21世紀の最初の「歴史の一瞬」の中で、中国は新たな飛躍的進歩を遂げ、世界との連携もかつてない程に緊密化した。「世界が注目」との表現を使っても少しも大げさではない。この進歩は容易に得られたものではない。未曾有の歴史的チャンスを捉え、未曾有の国内外の重大な試練の数々に打ち勝つことで得られたものだ。一言で言うと、21世紀の最初の10年間という国家発展の重要な戦略的チャンス期に対するわが国の判断は正しく、好機を逸することなどなかったのだ。
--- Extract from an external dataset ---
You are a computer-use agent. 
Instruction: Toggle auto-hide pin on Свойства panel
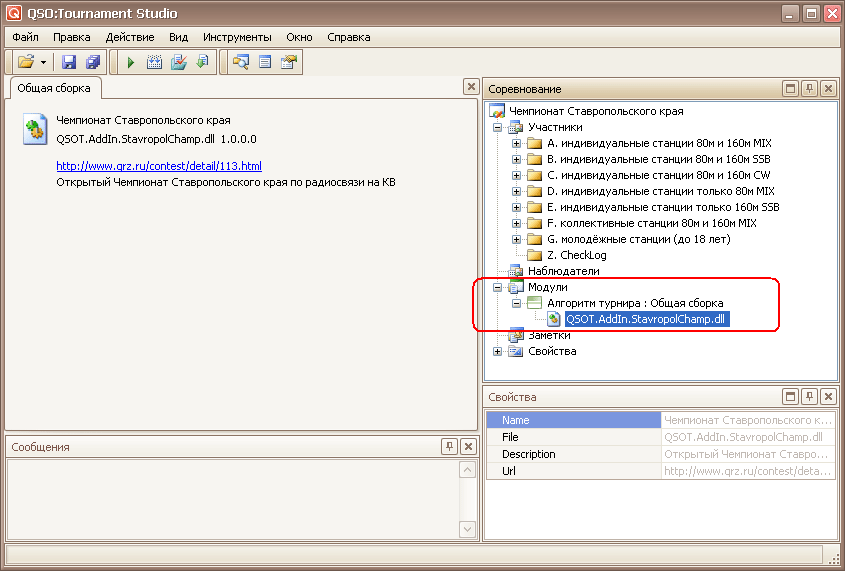pos(809,397)
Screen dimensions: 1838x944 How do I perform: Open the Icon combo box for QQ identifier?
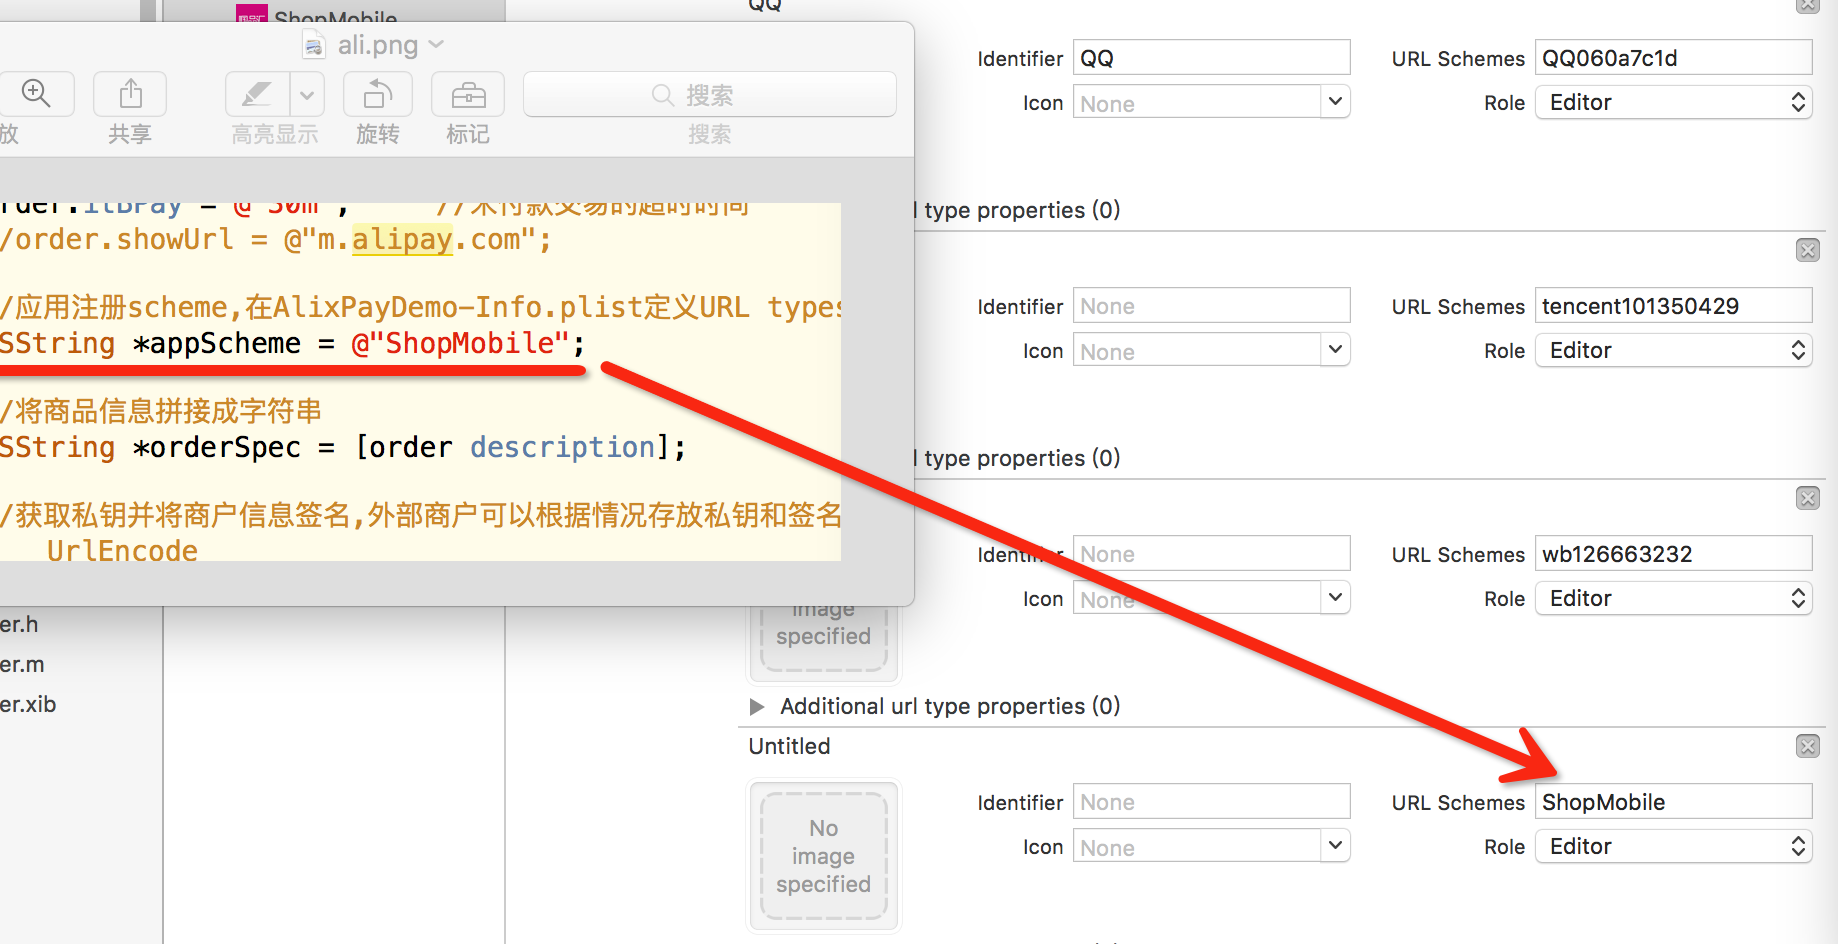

次の「歴史の一瞬」に、わが国の発展が直面するチャンスと試練も「未曾有」という表現を要する。2つの「未曾有」は日常生活にも具体的に現れる。われわれは常に次のような疑問にぶつかる。「数十年間の急速な発展を経て中国は強大化し、多くの国際問題は自ずと解決できるように見える。それなのに中国が多くの国際的なもめ事、さらには公然たる挑発に出くわしているように感じるのはなぜか?」「中国は明らかに謙虚な姿勢で各国と付き合い、紛争に直面しても相手の出方を見てから制することを選ぶのがしばしばなのに、それでもなお一部の国際世論に『高圧的』『実に挑戦的』と歪曲される。まさか中国は弱くても強くても怒鳴られるのか?」。